#### [WORK ORDER 1]
Please write out the section of the Gifted Travel Network article that begins with the words "Enter Cochrane: A" and ends with "offerings into GTN.".
#### [WORK ORDER 2]
According to the Gifted Travel Network article, in what month and year was the agency founded?

#### [DOCUMENT TEXT]
╔══

Gifted Travel Network (GTN), the Mooresville, N.C.-based host agency, is celebrating its 10th anniversary this year.
The agency, founded by Meredith Calloway, Jen Cochrane and Vanessa McGovern in February 2013, actually got its start in education and coaching.
I recently caught up with Cochrane to talk about GTN’s history and the future.
It all started with Calloway (then Meredith Hill), who owned her own agency, Hills of Africa.
“She was finding, like many other travel advisors, that it was really hard to turn that into a profitable, fulfilling, lucrative business,” Cochrane said.
Calloway started following marketing professionals and applying new principles to her travel business, and it was working. Other advisors noticed and wanted to know how she did it, and Calloway wanted to teach them. She sold her half of Hills of Africa to her partner, Sandy Salle, who still operates the company today.
Then she founded the Global Institute for Travel Entrepreneurs (Gifte), a coaching and education company.
Enter Cochrane: A friend of Calloway’s, she had recently sold a company and was doing some freelancing. Calloway needed help with Gifte, so she onboarded Cochrane. McGovern would also join the two, forming the leadership team that today heads GTN.
From Gifte to Gifted
But the trio noticed there was a limit to exactly how much they could help travel advisors as business owners and entrepreneurs through GIFTE. They felt they could provide even more holistic support by starting a host agency, Cochrane said. Eventually, around two years ago, they sunset Gifte, folding its educational offerings into GTN.
“That’s what really differentiates us as a host agency, is that we come from that coaching and education background,” Cochrane said.
GTN offers the Travel MBA program for new-to-industry advisors as well as programs catering to advisors at other stages of their careers.

╚══

#### [RECORD SET]
╔══

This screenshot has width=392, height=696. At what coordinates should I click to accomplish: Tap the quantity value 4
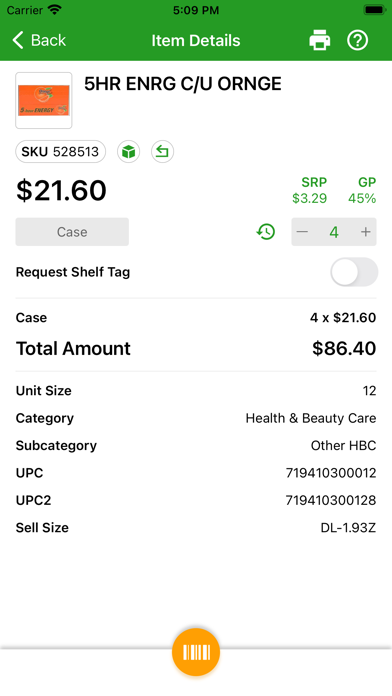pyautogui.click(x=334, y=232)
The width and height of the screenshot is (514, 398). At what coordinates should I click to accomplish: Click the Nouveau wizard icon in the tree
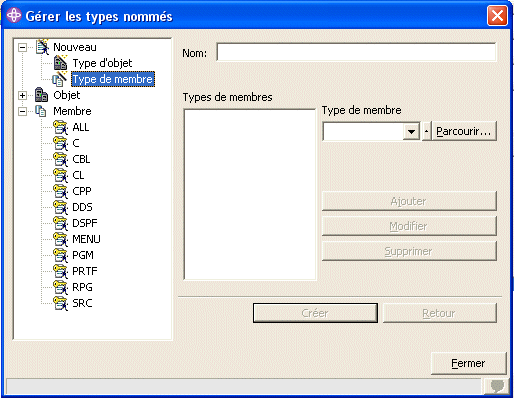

╚══
╔══

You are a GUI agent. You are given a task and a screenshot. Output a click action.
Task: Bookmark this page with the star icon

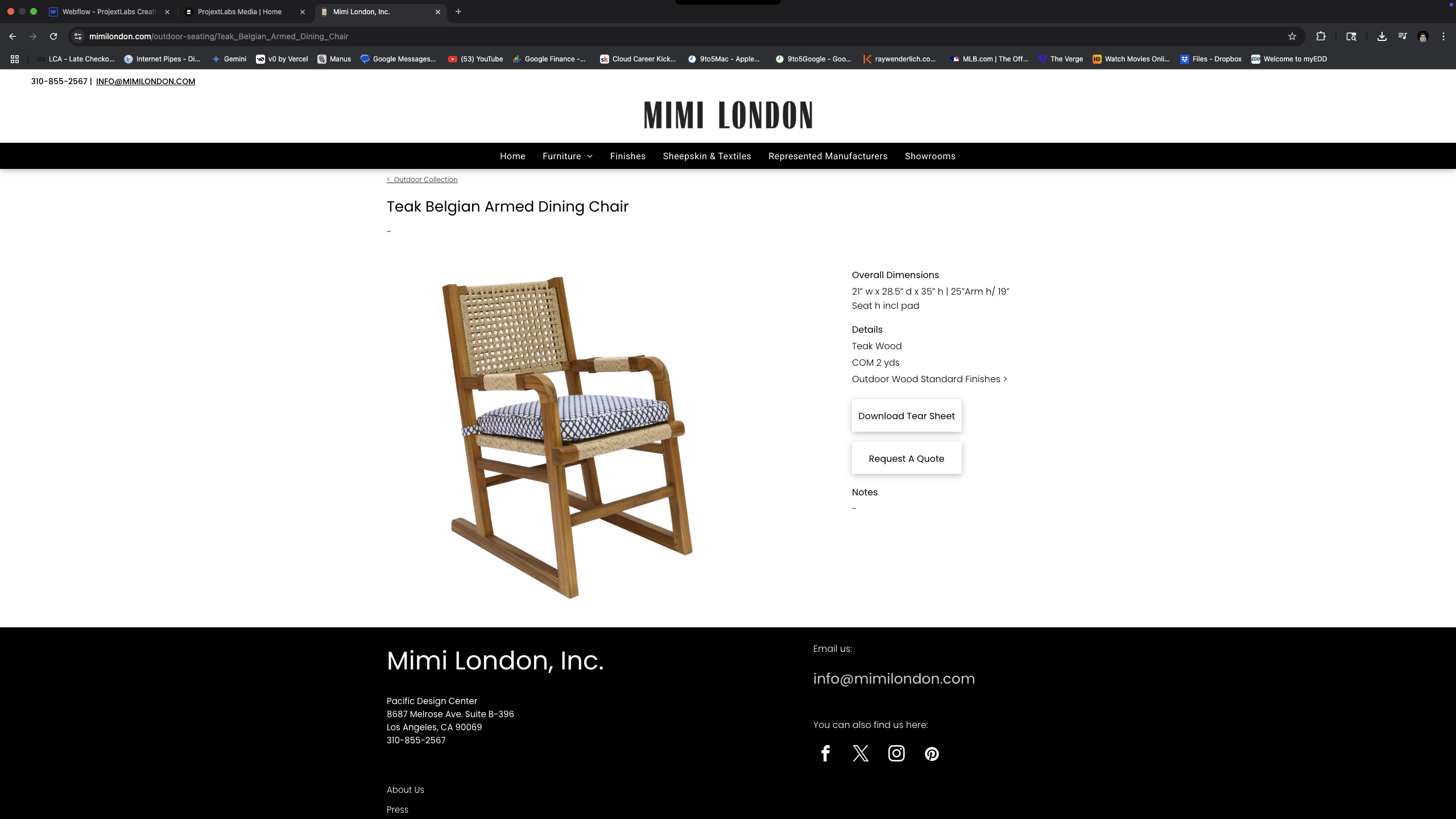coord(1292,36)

╚══
╔══

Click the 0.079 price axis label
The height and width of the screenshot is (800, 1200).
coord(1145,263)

╚══

#### [ANSWER SECTION 1]
Enter Cochrane: A friend of Calloway’s, she had recently sold a company and was doing some freelancing. Calloway needed help with Gifte, so she onboarded Cochrane. McGovern would also join the two, forming the leadership team that today heads GTN.
From Gifte to Gifted
But the trio noticed there was a limit to exactly how much they could help travel advisors as business owners and entrepreneurs through GIFTE. They felt they could provide even more holistic support by starting a host agency, Cochrane said. Eventually, around two years ago, they sunset Gifte, folding its educational offerings into GTN.

#### [ANSWER SECTION 2]
February 2013